Task to carry out: The required answer is the data below, restated word for word with images omitted.

Records for the exercise:
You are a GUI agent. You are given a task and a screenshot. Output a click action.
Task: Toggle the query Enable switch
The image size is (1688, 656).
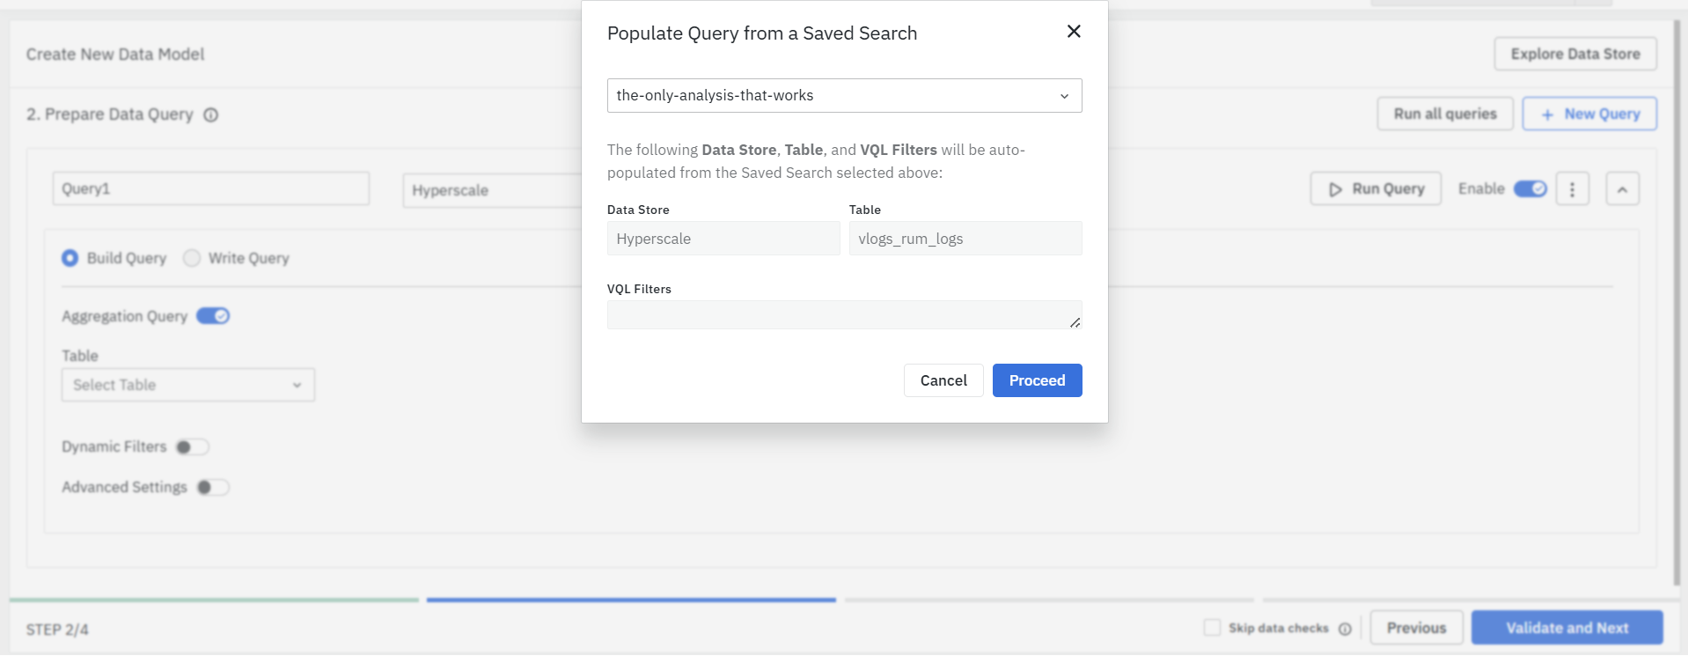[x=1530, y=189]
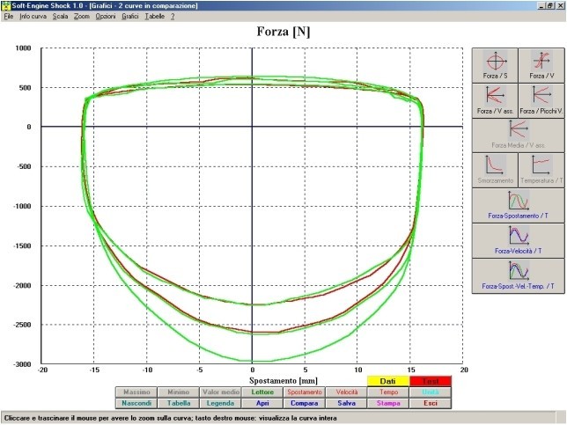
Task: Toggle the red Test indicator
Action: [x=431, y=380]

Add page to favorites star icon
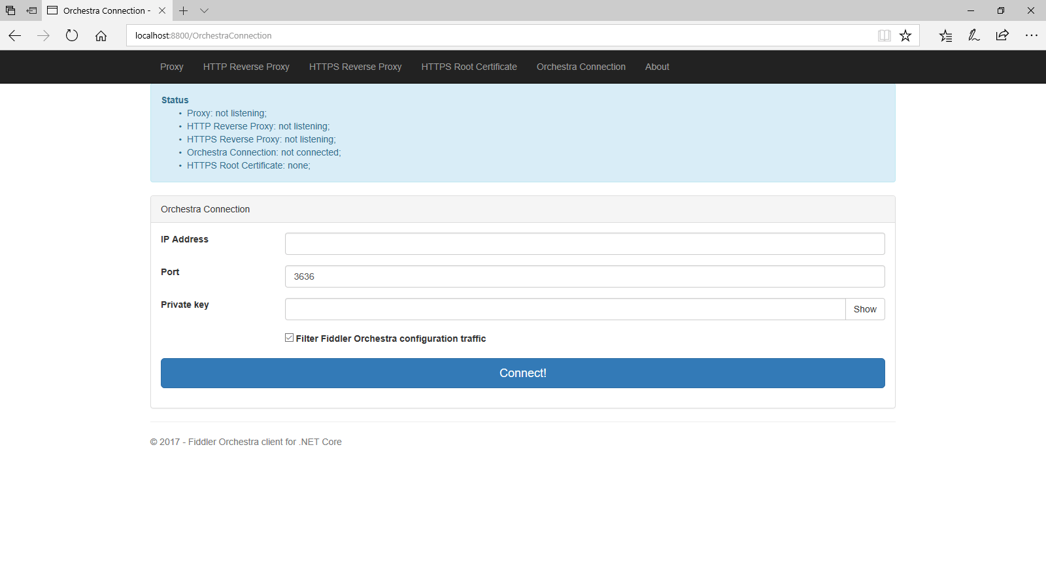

Reply to the exercise:
You are a GUI agent. You are given a task and a screenshot. Output a click action.
Task: Toggle the query Enable switch
The image size is (1688, 656).
[x=1530, y=189]
Task: Toggle the red Test indicator
Action: [x=431, y=380]

Add page to favorites star icon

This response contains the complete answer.